Camplus trasforma 183 lauree in adozioni
L’obiettivo del progetto è semplice. Ogni studente che si laurea nelle residenze Camplus riceve dal direttore dello studentato un codice univoco, da attivare sulla piattaforma di Biorfarm. Il neolaureato vede quale azienda agricola sta sostenendo e a quale albero è legata la propria adozione. La laurea, in questo modo, smette di essere soltanto una cerimonia e si traduce in un gesto che produce una piccola conseguenza materiale.
Le 183 adozioni acquistate per questa edizione danno all’iniziativa una dimensione misurabile, che evita il rischio di restare nel linguaggio astratto della sostenibilità. Anche il legame con la Sicilia ha un peso preciso, perché la scelta di Lentini e in particolare dell’Azienda Agricola OroVerde – Pietro Parisi viene presentata come un segno di vicinanza verso una delle regioni da cui proviene una parte rilevante degli studenti Camplus.
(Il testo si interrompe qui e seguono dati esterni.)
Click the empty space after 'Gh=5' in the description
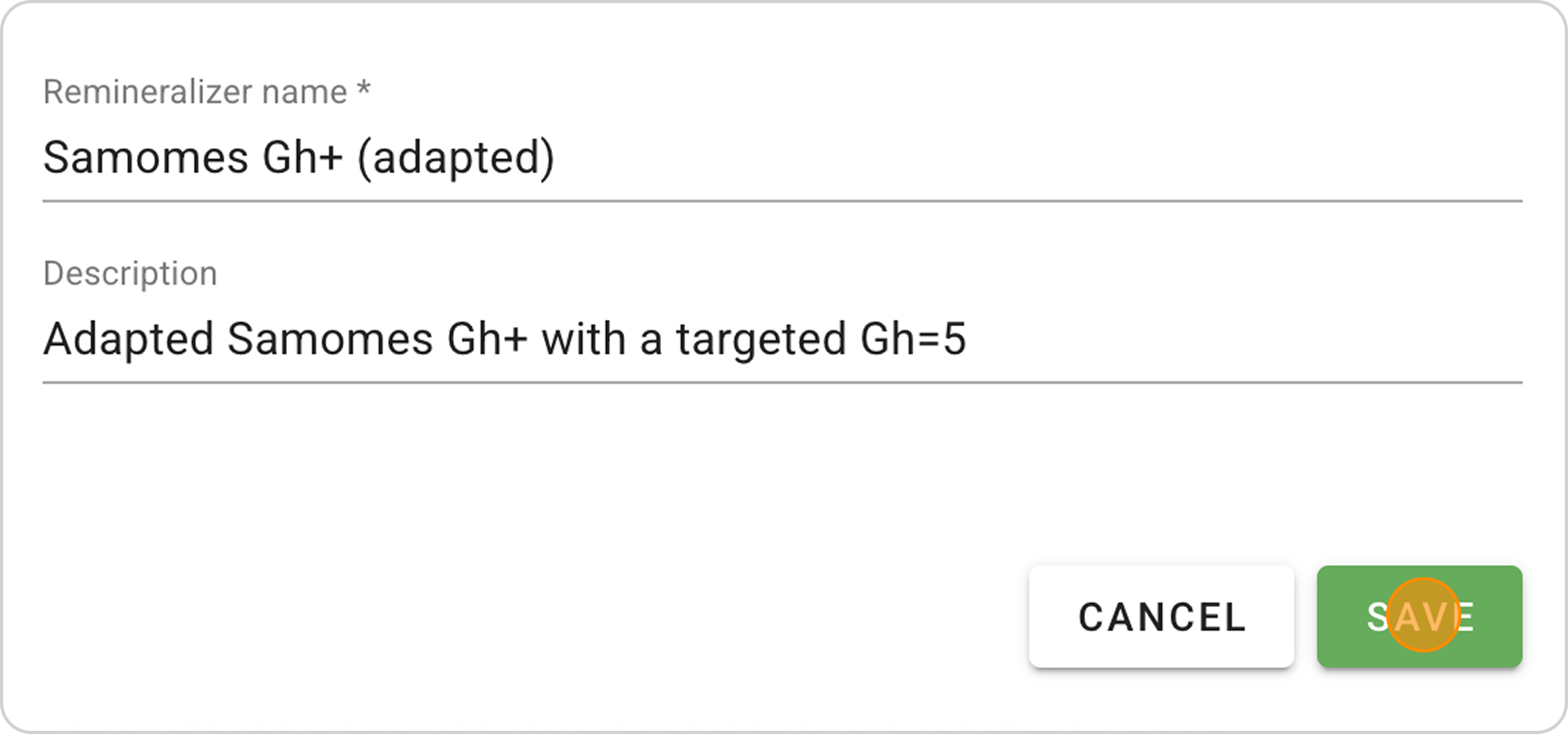Viewport: 1568px width, 734px height. pos(1239,339)

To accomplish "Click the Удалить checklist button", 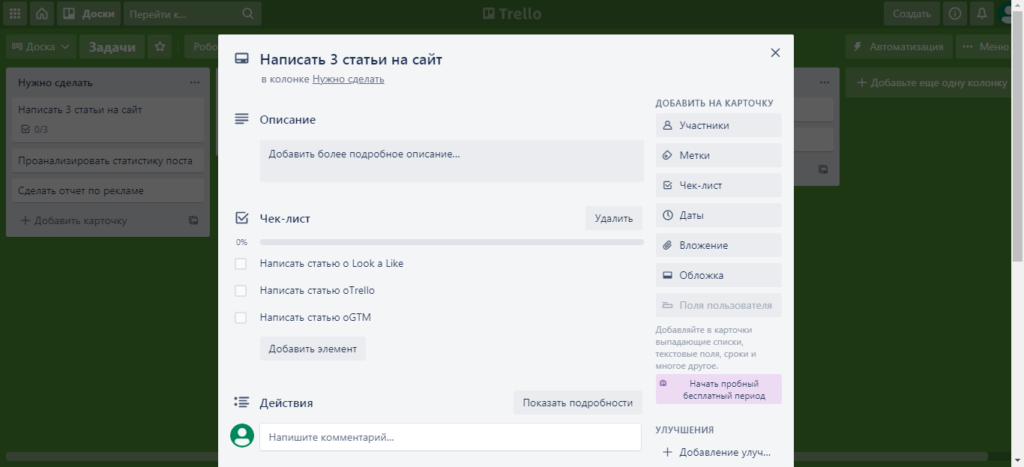I will pos(613,218).
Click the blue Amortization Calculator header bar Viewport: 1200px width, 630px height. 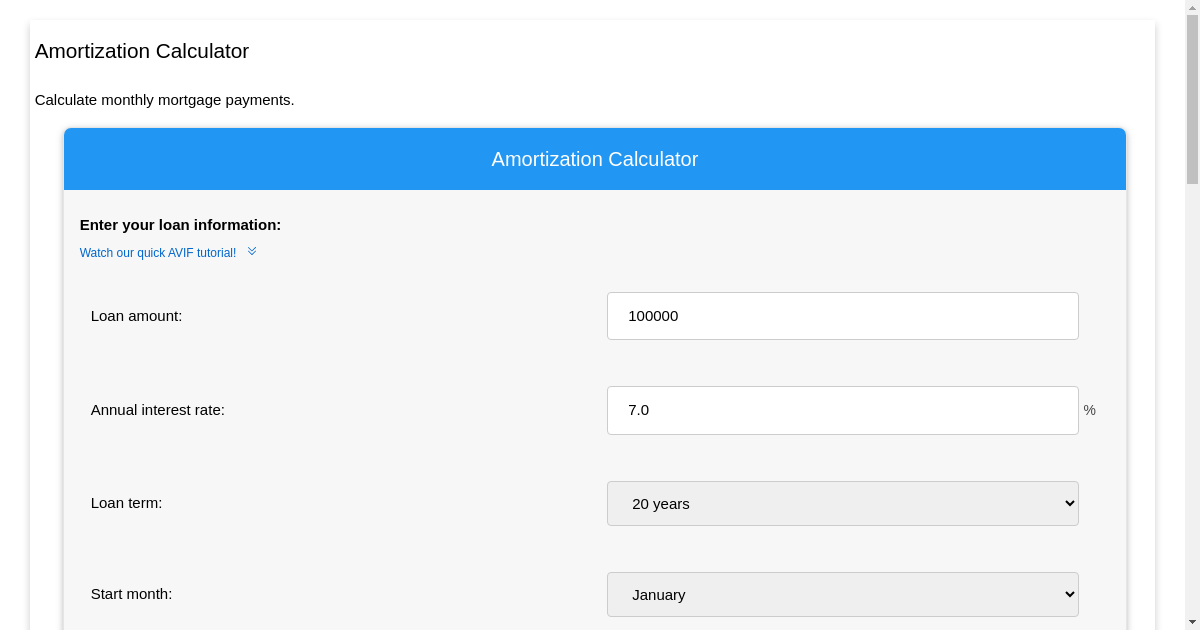594,159
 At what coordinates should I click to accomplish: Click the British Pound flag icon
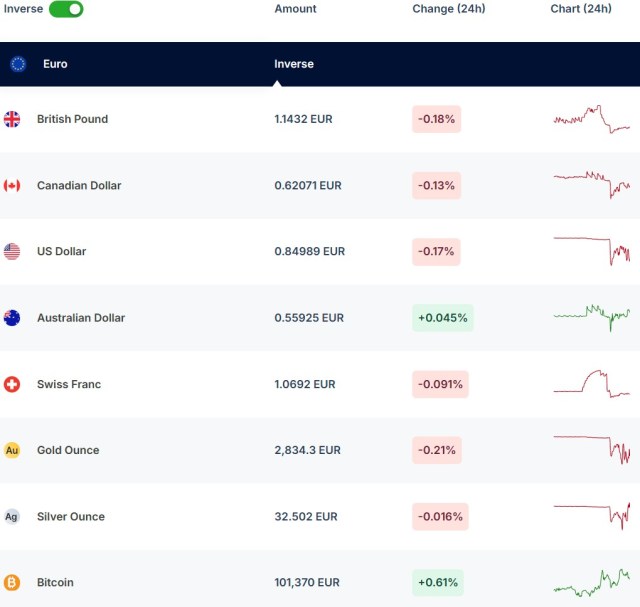[12, 119]
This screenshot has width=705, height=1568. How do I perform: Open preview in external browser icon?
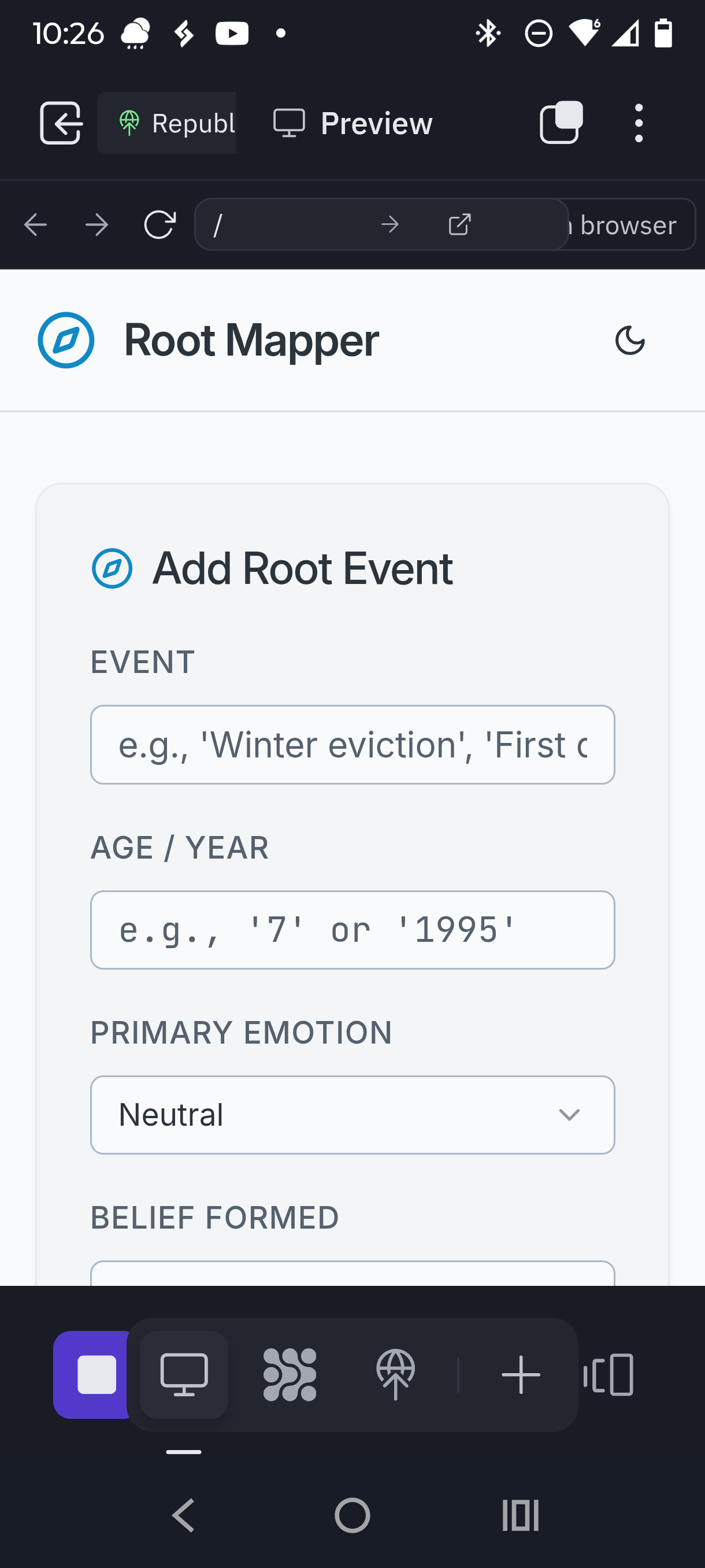click(x=459, y=224)
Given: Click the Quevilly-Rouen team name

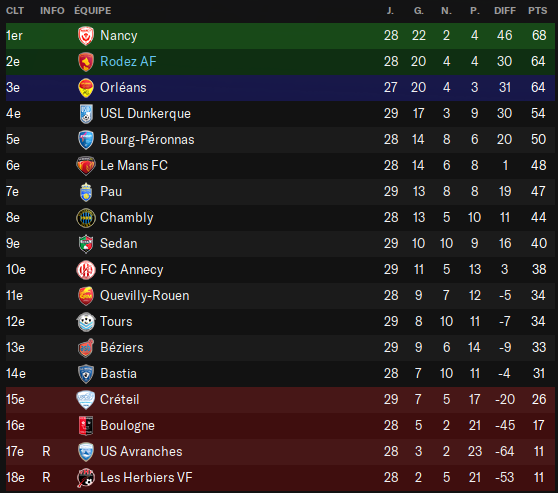Looking at the screenshot, I should coord(144,295).
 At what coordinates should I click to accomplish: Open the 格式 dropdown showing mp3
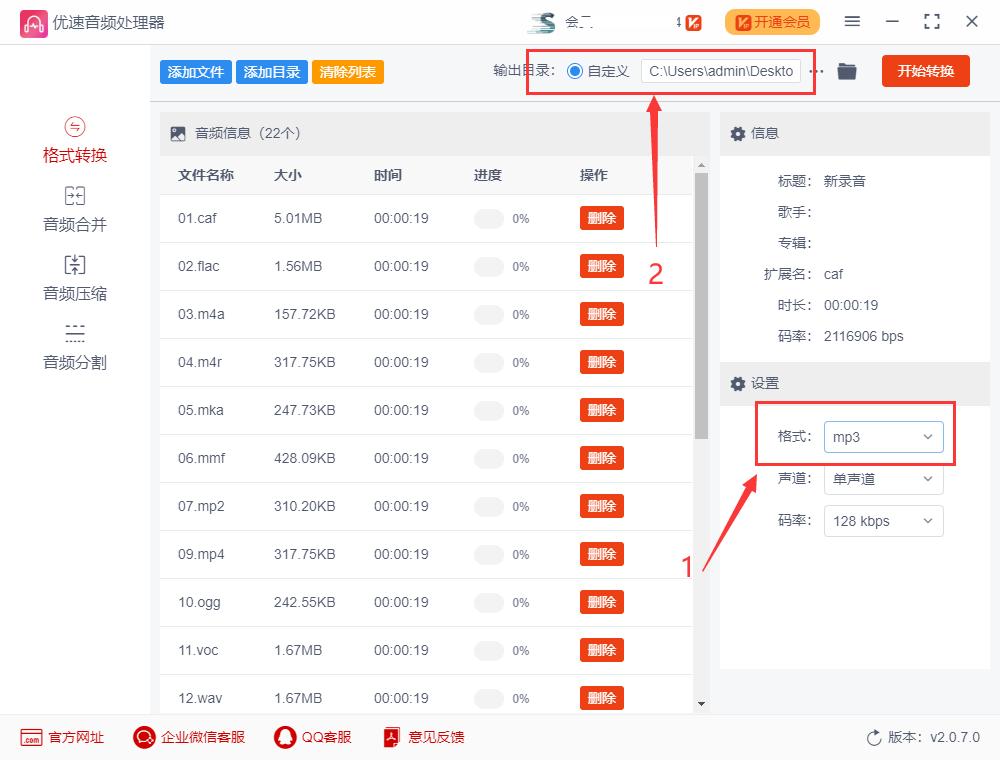[x=883, y=437]
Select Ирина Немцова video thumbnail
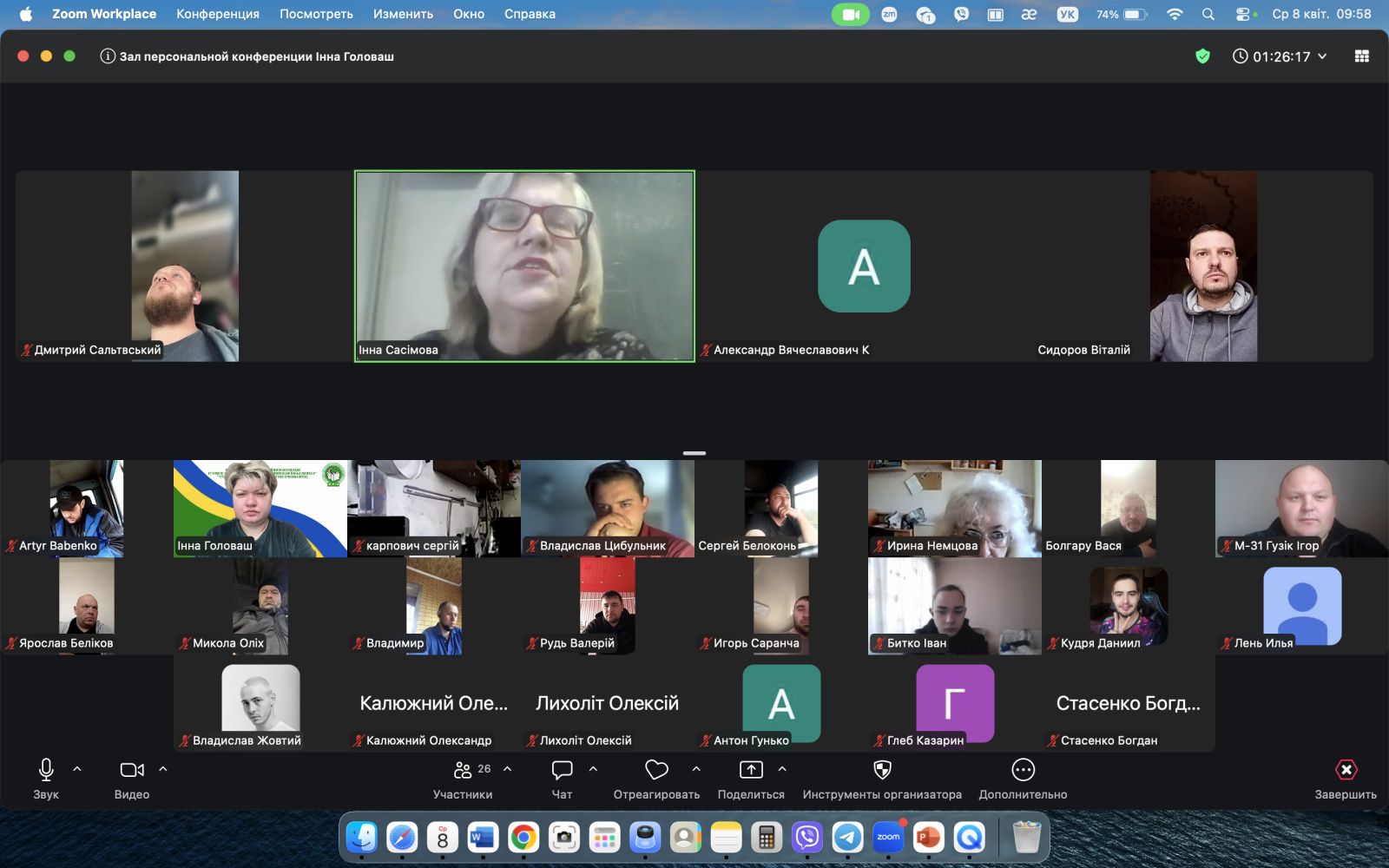The width and height of the screenshot is (1389, 868). pyautogui.click(x=954, y=508)
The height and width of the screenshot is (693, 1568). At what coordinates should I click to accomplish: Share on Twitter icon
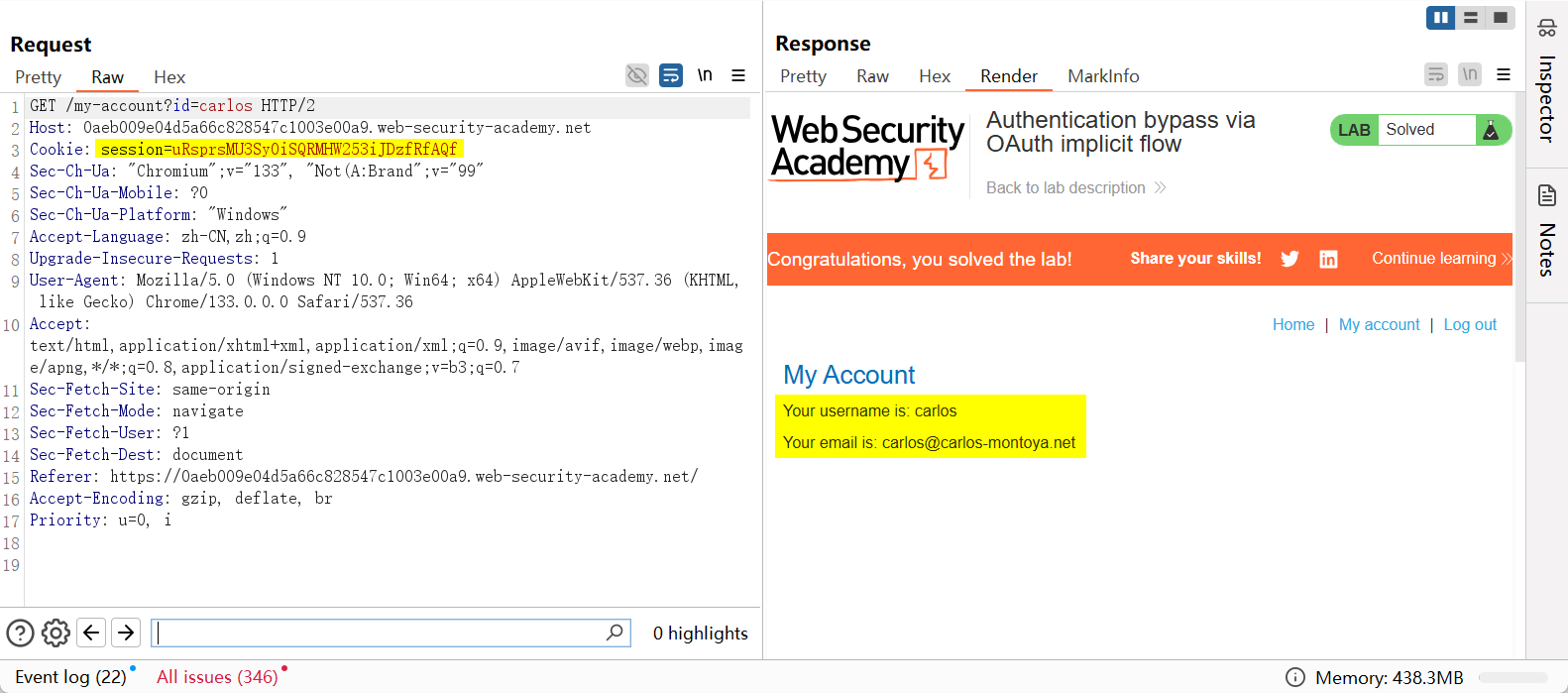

Il passaggio più interessante del progetto riguarda però la destinazione possibile di quel raccolto. Chi riscatta il codice può infatti scegliere se ricevere a casa i frutti del proprio albero oppure devolverli alla Fondazione Banco Alimentare. È una doppia opzione che tiene insieme sfera privata e responsabilità collettiva. L’adozione sostiene l’azienda agricola locale e, nello stesso tempo, apre una via concreta alla solidarietà alimentare, con un meccanismo facile anche per chi vive lontano dalla Sicilia.
I 150 alberi piantati misurano il welfare
Sul piano ambientale, il numero che resta è quello dei 150 alberi piantati nel frutteto, ai quali viene associata una stima di circa 10.500 chili di CO2 assorbiti. È utile distinguere questo dato dalle 183 adozioni, perché il progetto tiene insieme due scale diverse: da una parte il riconoscimento ai laureati, dall’altra il perimetro agricolo e ambientale effettivamente realizzato. Anche questo dato non va letto solo in chiave simbolica, perché prova a dare una misura verificabile a un’iniziativa di welfare universitario.
Camplus, attraverso Fabio Pesaresi, ha voluto spiegare così così il senso dell’operazione: “Siamo molto soddisfatti di aver dato vita a questo progetto. Vogliamo festeggiare tutti i nostri laureati, in corso o meno – perché ogni percorso ha dei tempi dettati da circostanze non sempre convenzionali – con un dono che esplicita la nostra preoccupazione educativa: contribuire a fare fiorire una singola storia, a beneficio della collettività tutta”.